Looks better than the name sounds. Grin

Anonymous said...

Not sure if the first post took. If not, I said, it looks much better than the name sounds.

Welshcakes Limoncello said...

Thought the name of it would intrigue you, Steve!

Kathleen said...

I linked to your site after reading your entry regarding bullying by your head teacher. I'm sorry you had to experience that level of insensivity. Then I come to your site and see all this food.

My cousins are American of Irish/Sicilian heritage and they have taught me a few dishes.

I've been on Optifast since Nov and lost over 71 inches off my BMI 73% body - it was 89% when I started.

I also identify with the picking up stakes and relocating. I've relocated to Australia at 50 from the USA with two teenagers. It was the best move.

If you wish to communicate with me, please do. I've encountered quite a bit of literature on bullying from the UK and the issue of workplace bullying and bullying of teachers is "real".

Last week we had a principal experience cyberbullying when some parents decided to post their feelings on line. The principal is on stress leave till April.
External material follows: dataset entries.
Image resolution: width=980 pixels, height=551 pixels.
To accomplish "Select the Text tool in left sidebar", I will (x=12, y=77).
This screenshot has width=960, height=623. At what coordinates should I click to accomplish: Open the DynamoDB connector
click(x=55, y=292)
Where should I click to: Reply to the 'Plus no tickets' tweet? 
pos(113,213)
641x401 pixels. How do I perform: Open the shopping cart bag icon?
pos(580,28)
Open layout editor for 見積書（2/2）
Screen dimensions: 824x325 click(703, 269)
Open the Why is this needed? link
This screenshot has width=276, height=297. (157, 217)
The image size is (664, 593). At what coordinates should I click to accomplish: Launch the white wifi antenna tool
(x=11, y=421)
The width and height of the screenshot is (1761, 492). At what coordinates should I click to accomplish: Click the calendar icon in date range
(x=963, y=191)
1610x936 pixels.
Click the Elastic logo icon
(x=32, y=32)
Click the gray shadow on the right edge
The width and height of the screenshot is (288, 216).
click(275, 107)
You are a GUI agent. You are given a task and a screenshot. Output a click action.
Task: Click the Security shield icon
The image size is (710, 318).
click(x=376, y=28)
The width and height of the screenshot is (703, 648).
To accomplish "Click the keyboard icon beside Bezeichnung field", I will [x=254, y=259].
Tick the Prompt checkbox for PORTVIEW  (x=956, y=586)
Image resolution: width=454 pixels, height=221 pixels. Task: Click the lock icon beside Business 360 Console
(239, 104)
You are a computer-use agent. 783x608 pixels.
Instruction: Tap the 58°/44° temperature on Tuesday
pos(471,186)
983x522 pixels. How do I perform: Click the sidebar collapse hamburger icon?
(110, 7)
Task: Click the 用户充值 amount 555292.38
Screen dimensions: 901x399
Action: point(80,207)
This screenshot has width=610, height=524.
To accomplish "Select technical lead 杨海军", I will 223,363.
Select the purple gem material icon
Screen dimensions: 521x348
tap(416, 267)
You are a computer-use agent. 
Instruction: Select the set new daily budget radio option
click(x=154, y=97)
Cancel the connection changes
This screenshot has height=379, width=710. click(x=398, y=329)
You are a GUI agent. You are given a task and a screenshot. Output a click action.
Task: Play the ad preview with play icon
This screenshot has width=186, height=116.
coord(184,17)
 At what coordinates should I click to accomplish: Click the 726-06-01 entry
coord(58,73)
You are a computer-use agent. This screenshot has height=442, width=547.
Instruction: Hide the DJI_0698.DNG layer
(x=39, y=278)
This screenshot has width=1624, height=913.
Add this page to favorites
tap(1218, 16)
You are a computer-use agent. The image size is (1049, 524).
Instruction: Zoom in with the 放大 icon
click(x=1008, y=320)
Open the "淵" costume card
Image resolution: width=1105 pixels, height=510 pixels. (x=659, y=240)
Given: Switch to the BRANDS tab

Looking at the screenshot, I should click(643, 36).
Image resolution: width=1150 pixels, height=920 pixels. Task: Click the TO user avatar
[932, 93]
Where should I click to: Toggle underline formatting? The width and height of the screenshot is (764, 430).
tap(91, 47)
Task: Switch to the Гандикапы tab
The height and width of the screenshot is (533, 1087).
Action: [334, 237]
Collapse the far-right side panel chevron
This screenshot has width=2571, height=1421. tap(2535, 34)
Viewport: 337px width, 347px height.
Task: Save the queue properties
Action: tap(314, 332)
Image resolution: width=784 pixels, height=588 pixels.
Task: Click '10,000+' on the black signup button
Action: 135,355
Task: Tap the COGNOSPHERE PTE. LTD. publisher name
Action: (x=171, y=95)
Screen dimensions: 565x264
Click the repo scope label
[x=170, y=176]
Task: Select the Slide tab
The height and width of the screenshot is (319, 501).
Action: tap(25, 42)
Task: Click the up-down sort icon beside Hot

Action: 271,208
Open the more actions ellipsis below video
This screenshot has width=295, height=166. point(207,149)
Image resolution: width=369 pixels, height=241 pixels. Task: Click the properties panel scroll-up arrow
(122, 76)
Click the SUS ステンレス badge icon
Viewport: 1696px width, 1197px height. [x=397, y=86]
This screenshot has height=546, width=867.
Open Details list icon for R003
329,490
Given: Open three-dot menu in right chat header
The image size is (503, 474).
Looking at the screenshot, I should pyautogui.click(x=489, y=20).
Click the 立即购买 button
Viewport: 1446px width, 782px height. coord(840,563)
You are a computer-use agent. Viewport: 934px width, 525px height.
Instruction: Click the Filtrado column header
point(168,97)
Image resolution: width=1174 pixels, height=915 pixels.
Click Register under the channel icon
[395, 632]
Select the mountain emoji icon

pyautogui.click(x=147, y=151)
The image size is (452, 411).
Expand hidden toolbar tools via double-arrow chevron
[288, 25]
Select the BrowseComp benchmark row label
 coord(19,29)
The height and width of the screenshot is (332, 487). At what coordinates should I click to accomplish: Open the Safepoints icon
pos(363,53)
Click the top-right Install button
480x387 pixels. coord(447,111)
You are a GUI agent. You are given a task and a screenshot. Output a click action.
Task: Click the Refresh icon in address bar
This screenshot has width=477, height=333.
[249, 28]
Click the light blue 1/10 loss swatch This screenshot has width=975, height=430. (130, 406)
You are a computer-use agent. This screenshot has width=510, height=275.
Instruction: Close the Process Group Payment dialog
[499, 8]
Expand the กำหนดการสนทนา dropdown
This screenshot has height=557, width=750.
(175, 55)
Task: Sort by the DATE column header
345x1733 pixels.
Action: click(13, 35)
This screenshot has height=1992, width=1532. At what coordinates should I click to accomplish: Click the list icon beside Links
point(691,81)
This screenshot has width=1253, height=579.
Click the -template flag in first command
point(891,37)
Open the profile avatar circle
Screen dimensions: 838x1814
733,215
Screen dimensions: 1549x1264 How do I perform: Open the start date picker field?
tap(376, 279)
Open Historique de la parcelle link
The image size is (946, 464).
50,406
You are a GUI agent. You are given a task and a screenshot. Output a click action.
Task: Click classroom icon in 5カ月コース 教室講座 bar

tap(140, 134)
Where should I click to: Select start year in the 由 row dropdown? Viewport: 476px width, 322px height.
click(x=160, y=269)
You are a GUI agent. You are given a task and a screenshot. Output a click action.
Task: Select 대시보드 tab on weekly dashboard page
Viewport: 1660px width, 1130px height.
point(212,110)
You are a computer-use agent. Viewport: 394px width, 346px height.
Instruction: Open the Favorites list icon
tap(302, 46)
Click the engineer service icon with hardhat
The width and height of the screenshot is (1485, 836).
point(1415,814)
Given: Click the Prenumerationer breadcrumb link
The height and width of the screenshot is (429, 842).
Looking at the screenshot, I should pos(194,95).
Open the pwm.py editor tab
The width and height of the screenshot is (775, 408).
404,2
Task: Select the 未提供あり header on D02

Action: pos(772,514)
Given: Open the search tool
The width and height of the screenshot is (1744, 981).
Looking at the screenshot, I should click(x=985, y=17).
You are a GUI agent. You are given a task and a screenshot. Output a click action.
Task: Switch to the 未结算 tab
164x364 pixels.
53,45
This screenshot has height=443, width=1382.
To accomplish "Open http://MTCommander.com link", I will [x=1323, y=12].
That is how they tend to shelter the impact of bullying in the educational setting. They say stress leave versus bullying. It is what makes it difficult to eliminate from schools - when staff engages in the behaviour as well.

Jeremy Jacobs said...

I don't do pork but the lamb sounds appetising

jmb said...

I've never heard of this one before, the name is a bit off-putting for the English, no? Still, after checking with Marcella, I just hope that white knight really appreciates all the effort this takes, when he comes. Just for the protein, let alone the primo and the contorni and the dolce. I'm sure it was delicious.

Lee said...

You are not going to believe me when I write this, Welsh...but I had roast pork (shoulder) on the weekend, too!

And I used rosemary, oregano, Italian parsley, sage and marjoram in the preparation of it and the obligatory roast vegetables! And, of course, my go-no-where-eat-nothing-without-garlic!

And...I adore Antonio Carluccio...I used to watch his tv programmes and I have his "Southern Italian Feast" cook-book. I love his style with food...he is full of gusto and a zest for living.

Now don't go deleting this comment, Welsh, or I'll have to come up there and drink all that citrus liqueur on you! ;)

Liz Hinds said...

It looks yummy, Welshcakes. I thought that long slow cooking would have made the meat fall off the bone; i find it does with lamb shanks - ah, re-reading I see you roasted it. Maybe braising would make it easier?

I'm sure the knights are queuing at your door really!

James Higham said...

Regretfully I must pass up this particular one, WCL. Hope you understand.

Welshcakes Limoncello said...

Nice to meet you, Kathleen. I've already visited your blog and I find it very interesting. I'll be back again later. I tried to email you today but it didn't work so if that happens again when I next try, I'll contact you via your blog. Fascinating to learn that you have Sicilian connections and of your own relocation. Agree with you on how they deal with staff bullying in an educational setting. Hi, JJ. Thanks for coming by. Yes, I like this way of cooking lamb, too. Ciao, jmb. Yes, the name is a bit off-putting for the English speakers, isn't it? It tasted fine, however! Lee, we think alike! Your pork dish sounds delicious. I've got the "Southern Ital " Carluccio book too - I adore his exuberance.
Liz, the meat was very tender. It's just a difficult kind of thing to handle if you don't want to be serving it cooler rather than hot. [Italians do serve dishes tepid or cool btw - I'm still too British for that! - If it's meant to be hot, I want it hot!] I fight my way through the queue of knights at the door daily!
Hi, James. Of course I understand. Auguri.

Unknown said...

One of these days we're going to try this at home. It's one of Don's favorite meals in Italy:

Welshcakes Limoncello said...

Hi, Linda. Yes, it's well worth cooking and the smell is divine. Going to look at the site now.